- **What to do**:
**a.** From the Jinane Ennasri article, copy the passage starting at "We’re shining a" and ending at "2 years later.".
**b.** Render this sentence from the Jinane Ennasri article in Spanish: "We’re shining a bright light on one of the most visionary photographers in the MENA region: The Moroccan artist Jinane Ennasri."
**c.** According to the Jinane Ennasri article, which Moroccan town is the photographer originally from?

- **Selected excerpt**:
Morocco is Jinane Ennasri’s Logo

Hello Mafters, Today we’re cyber traveling and taking you with us on a journey to Morocco, through the artworks and words of a Moroccan artist and storyteller that uses photography to tell stories about the Moroccan streets and lifestyle and show the country from original and unique angles that we might’ve not seen before. 

We’re shining a bright light on one of the most visionary photographers in the MENA region: The Moroccan artist Jinane Ennasri.

Through this interview, we got to know the woman behind the stunning images that have graced my Instagram feed one day which drove me to cyberstalk her, only to get to know a 25-year-old Photographer that’s originally from Taza, Morocco, who spends her time capturing simple beautiful moments of life that go uncared for all whilst managing to climb up the success ladder she drew out for her artistic path all by instating her homeland as her forever inspiration.

Furthermore, this interview actually is one of those "meant to be" rare moments we get to enjoy in life because turns out the day I cyber stalked her is the exact day I got her confirmation for the interview 2 years later.

- **Dataset extract**:
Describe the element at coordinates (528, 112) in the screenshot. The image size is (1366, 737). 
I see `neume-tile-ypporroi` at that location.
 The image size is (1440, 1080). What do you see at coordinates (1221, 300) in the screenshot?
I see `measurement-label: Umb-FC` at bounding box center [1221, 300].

- **Exercise responses**:
**a.**
We’re shining a bright light on one of the most visionary photographers in the MENA region: The Moroccan artist Jinane Ennasri.

Through this interview, we got to know the woman behind the stunning images that have graced my Instagram feed one day which drove me to cyberstalk her, only to get to know a 25-year-old Photographer that’s originally from Taza, Morocco, who spends her time capturing simple beautiful moments of life that go uncared for all whilst managing to climb up the success ladder she drew out for her artistic path all by instating her homeland as her forever inspiration.

Furthermore, this interview actually is one of those "meant to be" rare moments we get to enjoy in life because turns out the day I cyber stalked her is the exact day I got her confirmation for the interview 2 years later.

**b.** Estamos poniendo una luz brillante sobre una de las fotógrafas más visionarias de la región MENA: la artista marroquí Jinane Ennasri.

**c.** Taza